A Canadian woman calls our local 911, quite perplexed that an online search of herself shows that she owns property in Poulsbo
        where she has never lived. I call her back. She has questions. I have no answers. I direct her to the county government website,
        which shows the property owner is in fact somebody else. I suggest the weird search result was probably a scam to get her to
        pay money for more information. She scoffed. I insisted it was scam. I still can’t believe she called 911 from another country to
        ask a police officer questions about that.

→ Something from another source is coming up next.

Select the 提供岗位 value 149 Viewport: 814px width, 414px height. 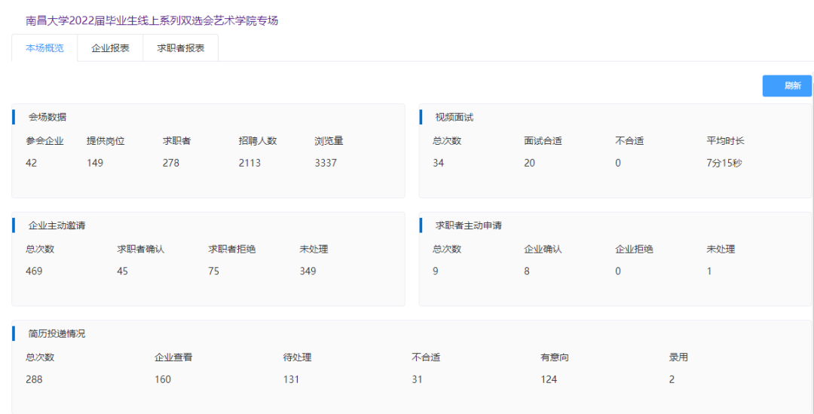coord(95,163)
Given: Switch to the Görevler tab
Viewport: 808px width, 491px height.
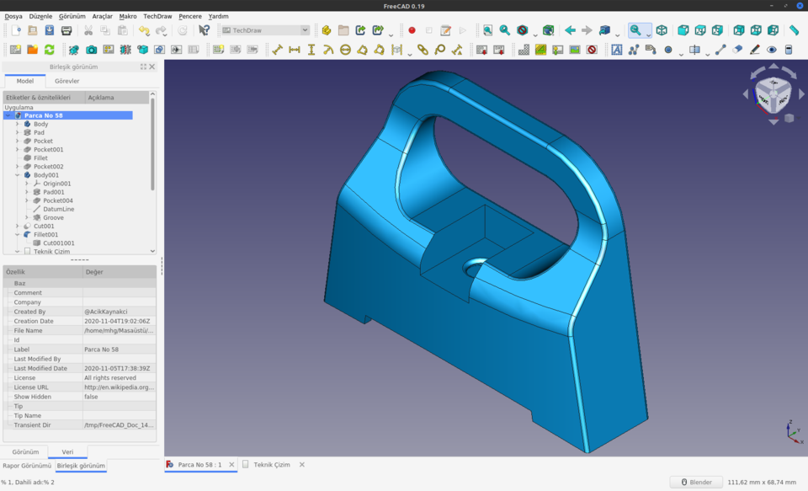Looking at the screenshot, I should click(x=66, y=82).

        It’s 1 am and I’m sound asleep because I have to go into work extra early at 3 am and so I took a sleeping pill which is working
        great but now I’m getting disturbed because a siren is blaring nearby; must be an aid car responding to a medical emergency,
        but it sounds really close like it’s in my neighborhood. Which is weird, because the aid crews don’t use their sirens in residential
        areas, especially in the middle of the night. I’m still half asleep, siren is louder than ever, it must be a police pursuit coming
        through the area. A few seconds go by and my brain is struggling to overcome the sleeping pill, the siren is now very loud and
        it sounds like a pursuit has ended literally in my driveway because that’s where the siren is. I stagger awake and go to the nearest
        window and look outside. No police cars or stolen cars or fleeing suspects or police activity in sight, only my police car parked
        in the driveway. With the siren on, full blast. I then wake up fully, and in complete horror realize that yes, it is my goddamn
        siren that is on, and I am acutely aware that in the 20-acre housing development that I am almost right in the middle of, there
        are 183 other houses surrounding mine. No time to put on clothes, I grab a bathrobe and run out to my car. Fumble with the
        remote control way too much. Finally get in, and stare in panic at the siren controls because this is a brand new make and model
        of patrol car for me. I fumble in the darkness and finally manage to turn the siren off, and the echoes of it bouncing off 183 other
        houses fades into nothing. What the fuck happened? Well we figured out later that if the siren switch is physically moved back
        and forth quickly (which I had done on my previous shift while responding to something important) the relay switches can’t
        keep up and the siren will turn “off” even when clicked onto an “on” setting. No big deal until you add in a new feature that our
        patrol cars got; which was an auto-on engine function, designed for saving gas. Specifically, an officer could go to a scene – like
        at an accident – and turn off the engine, but leave all the emergency lights flashing to alert and detour traffic. They would run
        on battery power alone, and when the battery got low, the engine would automagically turn on and recharge, and then later
        turn off again, allowing the lights to run for hours and hours without running the engine the whole time. Super nifty. Unless the
        engine turns itself on at 1 am to top off the battery, and the siren switch was inadvertently left in an “on” position. Then the siren
        will kick on and wake everybody the fuck up. So there I was, sitting my in patrol car in the dark, having just managed to turn off
        the siren. I was completely drenched in sweat, heart pounding, pretty much completely horrified. I looked out the windshield
        and saw, to my complete dismay, my neighbors across the street out on their porch. Looking at me like WTF. I turn my head
        and the house next to me, yep, those folks are also outside staring at me. I turn the other way, there are more residents outside
        staring at me. I slink down in my seat and try to calm down. Eventually everybody goes back into their houses. When I peek
        around and see nobody is watching anymore, I go back inside and try to relax. Impossible, of course. I actually tried to fall back
        to sleep but that was not going to happen because I thought “what if that siren goes off AGAIN?” and the more I thought about
        it, like leaving a toaster plugged in, I had to go back outside and confirm the GD siren was off. Went back inside, another 30
        minutes later I had to go outside again to double confirm. I think I went there a total of three more times after the first time.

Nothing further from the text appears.